### WHAT NEEDS TO BE DONE:
Each line from the one containing "Image resolution: width=473" to the last line of the listing below must be reproduced exactly, and nothing more.

### SUPPLIED RECORDS:

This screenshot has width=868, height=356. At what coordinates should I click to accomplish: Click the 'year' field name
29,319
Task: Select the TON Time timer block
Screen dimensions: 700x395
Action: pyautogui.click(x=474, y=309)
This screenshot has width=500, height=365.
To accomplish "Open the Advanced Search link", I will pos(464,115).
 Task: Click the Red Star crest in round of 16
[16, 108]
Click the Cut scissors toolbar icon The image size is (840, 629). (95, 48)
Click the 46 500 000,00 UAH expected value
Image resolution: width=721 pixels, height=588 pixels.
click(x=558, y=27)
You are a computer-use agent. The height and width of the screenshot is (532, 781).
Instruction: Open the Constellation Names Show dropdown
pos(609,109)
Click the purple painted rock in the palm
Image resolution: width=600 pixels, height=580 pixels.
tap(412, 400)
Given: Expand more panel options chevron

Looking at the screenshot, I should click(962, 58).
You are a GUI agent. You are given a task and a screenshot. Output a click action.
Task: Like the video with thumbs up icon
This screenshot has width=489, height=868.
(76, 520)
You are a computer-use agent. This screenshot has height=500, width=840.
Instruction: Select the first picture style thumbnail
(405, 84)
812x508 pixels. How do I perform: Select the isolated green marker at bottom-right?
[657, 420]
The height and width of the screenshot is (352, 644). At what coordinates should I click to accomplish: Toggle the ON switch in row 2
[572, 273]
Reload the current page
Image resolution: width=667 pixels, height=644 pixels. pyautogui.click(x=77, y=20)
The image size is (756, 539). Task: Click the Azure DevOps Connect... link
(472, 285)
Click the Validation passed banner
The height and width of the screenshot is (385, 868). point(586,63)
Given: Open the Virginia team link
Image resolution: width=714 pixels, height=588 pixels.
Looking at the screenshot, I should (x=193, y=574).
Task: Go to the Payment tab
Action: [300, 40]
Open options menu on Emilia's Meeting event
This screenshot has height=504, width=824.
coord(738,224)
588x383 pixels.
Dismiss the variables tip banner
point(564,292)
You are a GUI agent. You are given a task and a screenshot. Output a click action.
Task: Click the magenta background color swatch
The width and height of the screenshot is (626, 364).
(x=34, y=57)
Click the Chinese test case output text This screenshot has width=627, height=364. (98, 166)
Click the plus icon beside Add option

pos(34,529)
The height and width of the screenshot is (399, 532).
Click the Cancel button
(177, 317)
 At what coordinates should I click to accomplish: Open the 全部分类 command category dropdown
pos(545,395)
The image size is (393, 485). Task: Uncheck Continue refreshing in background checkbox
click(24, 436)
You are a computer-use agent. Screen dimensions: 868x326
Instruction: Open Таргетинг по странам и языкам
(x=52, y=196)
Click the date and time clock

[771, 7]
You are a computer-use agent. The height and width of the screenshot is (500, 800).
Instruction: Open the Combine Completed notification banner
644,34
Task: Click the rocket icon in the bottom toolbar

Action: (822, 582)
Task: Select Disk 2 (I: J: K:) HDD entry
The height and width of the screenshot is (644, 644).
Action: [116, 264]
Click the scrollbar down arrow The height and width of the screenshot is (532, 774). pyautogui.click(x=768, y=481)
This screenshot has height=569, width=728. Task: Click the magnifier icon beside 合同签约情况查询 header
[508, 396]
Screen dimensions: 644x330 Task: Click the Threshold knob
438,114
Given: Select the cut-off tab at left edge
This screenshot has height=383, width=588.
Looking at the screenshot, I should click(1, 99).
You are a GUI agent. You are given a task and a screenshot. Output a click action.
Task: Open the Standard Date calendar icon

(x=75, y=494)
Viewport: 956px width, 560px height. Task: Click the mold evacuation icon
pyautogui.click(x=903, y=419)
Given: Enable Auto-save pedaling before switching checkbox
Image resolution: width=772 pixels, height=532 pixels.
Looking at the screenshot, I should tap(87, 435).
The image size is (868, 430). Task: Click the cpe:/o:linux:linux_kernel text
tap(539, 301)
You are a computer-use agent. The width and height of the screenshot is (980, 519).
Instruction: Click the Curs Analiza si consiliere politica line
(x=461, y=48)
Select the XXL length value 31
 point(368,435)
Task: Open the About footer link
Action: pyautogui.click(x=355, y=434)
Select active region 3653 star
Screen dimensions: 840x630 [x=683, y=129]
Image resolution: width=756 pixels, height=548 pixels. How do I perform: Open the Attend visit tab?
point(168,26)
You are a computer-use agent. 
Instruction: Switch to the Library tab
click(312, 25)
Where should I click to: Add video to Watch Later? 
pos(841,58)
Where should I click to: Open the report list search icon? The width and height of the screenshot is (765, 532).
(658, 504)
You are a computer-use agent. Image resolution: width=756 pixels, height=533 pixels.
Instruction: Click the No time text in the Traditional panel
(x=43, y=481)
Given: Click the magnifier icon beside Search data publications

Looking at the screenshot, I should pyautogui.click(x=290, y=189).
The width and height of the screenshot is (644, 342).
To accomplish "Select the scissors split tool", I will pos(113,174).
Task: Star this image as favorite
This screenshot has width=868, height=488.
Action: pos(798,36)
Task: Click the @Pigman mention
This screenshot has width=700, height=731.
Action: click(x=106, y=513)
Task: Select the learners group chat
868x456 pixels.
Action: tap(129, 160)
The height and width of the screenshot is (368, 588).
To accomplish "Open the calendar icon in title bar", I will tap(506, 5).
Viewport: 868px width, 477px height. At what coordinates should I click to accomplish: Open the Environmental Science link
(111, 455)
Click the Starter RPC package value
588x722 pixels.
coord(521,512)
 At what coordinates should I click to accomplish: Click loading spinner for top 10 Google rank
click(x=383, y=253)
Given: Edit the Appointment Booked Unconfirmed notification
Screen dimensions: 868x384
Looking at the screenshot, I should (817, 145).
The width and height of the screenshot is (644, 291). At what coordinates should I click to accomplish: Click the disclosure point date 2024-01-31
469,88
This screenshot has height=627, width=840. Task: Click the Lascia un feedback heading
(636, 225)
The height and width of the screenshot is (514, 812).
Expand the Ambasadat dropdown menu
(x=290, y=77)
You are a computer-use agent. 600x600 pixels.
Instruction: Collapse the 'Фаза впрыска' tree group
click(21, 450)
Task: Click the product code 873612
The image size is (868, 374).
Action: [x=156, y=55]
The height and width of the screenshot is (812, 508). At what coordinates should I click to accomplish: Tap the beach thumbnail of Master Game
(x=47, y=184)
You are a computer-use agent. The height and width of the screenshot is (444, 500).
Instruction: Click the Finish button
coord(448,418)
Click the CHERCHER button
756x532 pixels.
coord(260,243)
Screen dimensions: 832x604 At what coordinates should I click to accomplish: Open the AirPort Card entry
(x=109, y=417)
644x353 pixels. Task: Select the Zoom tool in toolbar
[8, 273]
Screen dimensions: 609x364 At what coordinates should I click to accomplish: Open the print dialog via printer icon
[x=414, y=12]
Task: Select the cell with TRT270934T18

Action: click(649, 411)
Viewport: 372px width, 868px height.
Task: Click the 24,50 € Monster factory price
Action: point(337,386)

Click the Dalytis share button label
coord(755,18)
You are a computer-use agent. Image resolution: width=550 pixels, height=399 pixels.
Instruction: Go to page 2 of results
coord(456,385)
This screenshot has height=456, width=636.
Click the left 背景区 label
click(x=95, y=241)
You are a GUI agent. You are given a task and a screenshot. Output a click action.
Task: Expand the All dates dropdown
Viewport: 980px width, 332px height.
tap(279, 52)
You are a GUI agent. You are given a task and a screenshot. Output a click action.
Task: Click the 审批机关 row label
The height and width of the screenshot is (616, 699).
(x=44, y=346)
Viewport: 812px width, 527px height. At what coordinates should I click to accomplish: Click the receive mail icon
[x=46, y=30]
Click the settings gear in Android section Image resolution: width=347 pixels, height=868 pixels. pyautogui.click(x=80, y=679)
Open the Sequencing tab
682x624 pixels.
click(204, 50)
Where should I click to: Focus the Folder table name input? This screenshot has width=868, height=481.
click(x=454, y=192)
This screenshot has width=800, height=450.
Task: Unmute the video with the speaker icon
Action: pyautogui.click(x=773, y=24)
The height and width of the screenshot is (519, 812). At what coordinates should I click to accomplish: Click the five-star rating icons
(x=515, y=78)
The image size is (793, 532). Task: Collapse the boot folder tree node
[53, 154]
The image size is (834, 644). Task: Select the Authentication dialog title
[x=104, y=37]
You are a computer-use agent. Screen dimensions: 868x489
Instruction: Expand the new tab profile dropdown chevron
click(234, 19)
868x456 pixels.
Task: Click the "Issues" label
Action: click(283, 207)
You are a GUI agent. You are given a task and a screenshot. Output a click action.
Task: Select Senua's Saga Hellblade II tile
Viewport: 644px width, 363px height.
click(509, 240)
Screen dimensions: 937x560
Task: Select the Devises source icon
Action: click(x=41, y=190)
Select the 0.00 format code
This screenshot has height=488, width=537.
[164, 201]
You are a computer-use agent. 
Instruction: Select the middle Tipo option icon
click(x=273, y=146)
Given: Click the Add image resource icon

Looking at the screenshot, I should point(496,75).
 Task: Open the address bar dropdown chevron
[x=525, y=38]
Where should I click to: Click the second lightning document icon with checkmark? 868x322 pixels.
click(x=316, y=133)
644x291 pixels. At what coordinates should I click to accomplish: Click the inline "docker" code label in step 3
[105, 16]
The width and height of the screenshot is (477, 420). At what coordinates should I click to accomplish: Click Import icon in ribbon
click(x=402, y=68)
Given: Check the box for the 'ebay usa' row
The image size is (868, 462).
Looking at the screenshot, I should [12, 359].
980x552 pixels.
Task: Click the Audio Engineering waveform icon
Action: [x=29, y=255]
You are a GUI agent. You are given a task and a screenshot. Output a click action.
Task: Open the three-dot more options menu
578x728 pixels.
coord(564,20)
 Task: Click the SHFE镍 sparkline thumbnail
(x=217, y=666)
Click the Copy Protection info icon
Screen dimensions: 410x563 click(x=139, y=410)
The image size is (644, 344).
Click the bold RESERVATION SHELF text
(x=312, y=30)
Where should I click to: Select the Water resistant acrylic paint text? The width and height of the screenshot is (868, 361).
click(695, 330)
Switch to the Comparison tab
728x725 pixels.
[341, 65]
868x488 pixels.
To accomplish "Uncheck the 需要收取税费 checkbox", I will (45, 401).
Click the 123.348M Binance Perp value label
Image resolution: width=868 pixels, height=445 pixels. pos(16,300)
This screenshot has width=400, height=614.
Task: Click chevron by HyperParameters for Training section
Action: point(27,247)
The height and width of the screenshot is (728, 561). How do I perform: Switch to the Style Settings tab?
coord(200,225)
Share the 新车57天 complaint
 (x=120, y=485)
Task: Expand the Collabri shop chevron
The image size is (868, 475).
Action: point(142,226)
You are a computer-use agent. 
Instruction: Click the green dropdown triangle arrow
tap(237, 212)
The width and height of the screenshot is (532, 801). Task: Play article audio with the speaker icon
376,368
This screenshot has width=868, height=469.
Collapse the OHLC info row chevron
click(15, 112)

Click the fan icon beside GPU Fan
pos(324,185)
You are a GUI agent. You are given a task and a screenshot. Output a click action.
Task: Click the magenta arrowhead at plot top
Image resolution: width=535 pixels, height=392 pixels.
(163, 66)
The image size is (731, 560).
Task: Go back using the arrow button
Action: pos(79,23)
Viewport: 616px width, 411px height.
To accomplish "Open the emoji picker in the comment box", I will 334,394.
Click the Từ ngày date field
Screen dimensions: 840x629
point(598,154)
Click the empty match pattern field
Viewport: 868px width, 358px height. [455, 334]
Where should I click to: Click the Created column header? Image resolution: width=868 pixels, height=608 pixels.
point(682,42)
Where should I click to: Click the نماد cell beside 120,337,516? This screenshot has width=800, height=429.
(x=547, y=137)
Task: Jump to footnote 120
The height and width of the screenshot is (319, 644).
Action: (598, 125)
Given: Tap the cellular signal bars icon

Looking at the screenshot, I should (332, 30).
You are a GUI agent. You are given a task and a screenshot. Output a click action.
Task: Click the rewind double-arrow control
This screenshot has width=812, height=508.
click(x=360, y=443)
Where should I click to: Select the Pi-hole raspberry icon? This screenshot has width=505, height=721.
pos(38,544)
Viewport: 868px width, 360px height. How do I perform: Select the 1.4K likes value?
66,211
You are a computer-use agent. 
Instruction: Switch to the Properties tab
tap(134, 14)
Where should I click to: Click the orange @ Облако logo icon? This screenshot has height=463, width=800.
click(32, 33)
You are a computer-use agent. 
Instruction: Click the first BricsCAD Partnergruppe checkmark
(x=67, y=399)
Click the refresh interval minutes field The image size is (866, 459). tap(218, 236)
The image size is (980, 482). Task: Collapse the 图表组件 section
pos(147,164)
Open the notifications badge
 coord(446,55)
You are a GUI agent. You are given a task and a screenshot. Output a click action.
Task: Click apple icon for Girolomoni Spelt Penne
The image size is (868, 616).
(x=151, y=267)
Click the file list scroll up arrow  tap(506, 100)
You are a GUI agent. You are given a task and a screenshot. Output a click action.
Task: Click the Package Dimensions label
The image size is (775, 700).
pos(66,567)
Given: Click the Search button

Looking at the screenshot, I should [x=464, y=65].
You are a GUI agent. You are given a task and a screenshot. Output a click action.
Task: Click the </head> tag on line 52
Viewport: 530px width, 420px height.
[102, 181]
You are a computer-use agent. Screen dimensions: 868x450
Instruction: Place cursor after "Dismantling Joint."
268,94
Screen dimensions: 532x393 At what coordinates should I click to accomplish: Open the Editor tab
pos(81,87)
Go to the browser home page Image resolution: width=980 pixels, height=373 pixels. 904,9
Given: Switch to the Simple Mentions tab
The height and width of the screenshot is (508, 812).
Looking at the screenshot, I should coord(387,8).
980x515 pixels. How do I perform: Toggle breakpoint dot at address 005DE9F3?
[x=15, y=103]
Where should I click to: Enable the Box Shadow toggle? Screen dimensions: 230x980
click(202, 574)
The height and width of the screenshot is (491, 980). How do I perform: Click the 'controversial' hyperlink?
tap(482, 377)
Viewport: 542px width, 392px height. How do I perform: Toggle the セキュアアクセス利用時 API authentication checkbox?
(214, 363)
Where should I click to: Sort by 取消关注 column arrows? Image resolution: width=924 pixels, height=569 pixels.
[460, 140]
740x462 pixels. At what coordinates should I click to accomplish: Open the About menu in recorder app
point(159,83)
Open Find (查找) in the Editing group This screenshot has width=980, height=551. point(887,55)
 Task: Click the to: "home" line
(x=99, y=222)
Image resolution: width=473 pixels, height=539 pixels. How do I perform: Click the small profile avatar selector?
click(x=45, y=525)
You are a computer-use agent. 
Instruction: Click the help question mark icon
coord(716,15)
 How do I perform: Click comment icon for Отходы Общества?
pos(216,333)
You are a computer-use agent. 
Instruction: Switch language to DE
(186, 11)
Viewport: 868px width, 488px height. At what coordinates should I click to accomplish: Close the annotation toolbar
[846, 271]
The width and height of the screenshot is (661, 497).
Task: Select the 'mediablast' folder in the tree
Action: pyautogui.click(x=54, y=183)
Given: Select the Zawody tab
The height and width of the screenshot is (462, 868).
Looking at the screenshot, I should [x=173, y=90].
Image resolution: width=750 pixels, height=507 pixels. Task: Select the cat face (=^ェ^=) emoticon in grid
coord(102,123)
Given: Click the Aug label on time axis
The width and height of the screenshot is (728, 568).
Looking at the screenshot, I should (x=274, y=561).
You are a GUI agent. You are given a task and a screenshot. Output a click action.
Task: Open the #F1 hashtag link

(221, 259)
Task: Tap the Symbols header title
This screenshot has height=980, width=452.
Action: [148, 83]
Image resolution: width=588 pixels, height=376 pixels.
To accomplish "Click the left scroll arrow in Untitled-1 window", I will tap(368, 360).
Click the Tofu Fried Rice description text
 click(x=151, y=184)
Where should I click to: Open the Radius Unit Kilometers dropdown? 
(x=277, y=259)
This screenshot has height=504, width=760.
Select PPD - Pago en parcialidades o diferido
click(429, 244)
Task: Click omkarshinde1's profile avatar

### SOLVED PROBLEM:
Image resolution: width=473 pixels, height=539 pixels. How do I perform: Click the small profile avatar selector?
click(x=45, y=525)
You are a computer-use agent. 
Instruction: Click the help question mark icon
coord(716,15)
 How do I perform: Click comment icon for Отходы Общества?
pos(216,333)
You are a computer-use agent. 
Instruction: Switch language to DE
(186, 11)
Viewport: 868px width, 488px height. At what coordinates should I click to accomplish: Close the annotation toolbar
[846, 271]
The width and height of the screenshot is (661, 497).
Task: Select the 'mediablast' folder in the tree
Action: pyautogui.click(x=54, y=183)
Given: Select the Zawody tab
The height and width of the screenshot is (462, 868).
Looking at the screenshot, I should [x=173, y=90].
Image resolution: width=750 pixels, height=507 pixels. Task: Select the cat face (=^ェ^=) emoticon in grid
coord(102,123)
Given: Click the Aug label on time axis
The width and height of the screenshot is (728, 568).
Looking at the screenshot, I should (x=274, y=561).
You are a GUI agent. You are given a task and a screenshot. Output a click action.
Task: Open the #F1 hashtag link

(221, 259)
Task: Tap the Symbols header title
This screenshot has height=980, width=452.
Action: [148, 83]
Image resolution: width=588 pixels, height=376 pixels.
To accomplish "Click the left scroll arrow in Untitled-1 window", I will tap(368, 360).
Click the Tofu Fried Rice description text
 click(x=151, y=184)
Where should I click to: Open the Radius Unit Kilometers dropdown? 
(x=277, y=259)
This screenshot has height=504, width=760.
Select PPD - Pago en parcialidades o diferido
click(429, 244)
Task: Click omkarshinde1's profile avatar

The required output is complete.